◆ Data for review ◆
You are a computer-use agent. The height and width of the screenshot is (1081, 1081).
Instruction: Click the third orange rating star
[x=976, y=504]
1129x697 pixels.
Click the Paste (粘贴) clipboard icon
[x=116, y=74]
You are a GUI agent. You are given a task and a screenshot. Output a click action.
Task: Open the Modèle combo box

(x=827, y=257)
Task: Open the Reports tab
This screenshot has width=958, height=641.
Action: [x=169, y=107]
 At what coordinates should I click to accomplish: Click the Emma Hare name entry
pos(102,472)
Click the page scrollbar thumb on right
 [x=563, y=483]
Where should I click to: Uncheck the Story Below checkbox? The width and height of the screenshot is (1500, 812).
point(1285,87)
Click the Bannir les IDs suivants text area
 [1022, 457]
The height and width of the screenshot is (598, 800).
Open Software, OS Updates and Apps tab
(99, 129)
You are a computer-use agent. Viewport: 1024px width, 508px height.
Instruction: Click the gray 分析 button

◆ What this task involves ◆
Please return each line of the listing above that contains "agent".

◆ Task response ◆
You are a computer-use agent. The height and width of the screenshot is (1081, 1081).
You are a GUI agent. You are given a task and a screenshot. Output a click action.
You are a computer-use agent. Viewport: 1024px width, 508px height.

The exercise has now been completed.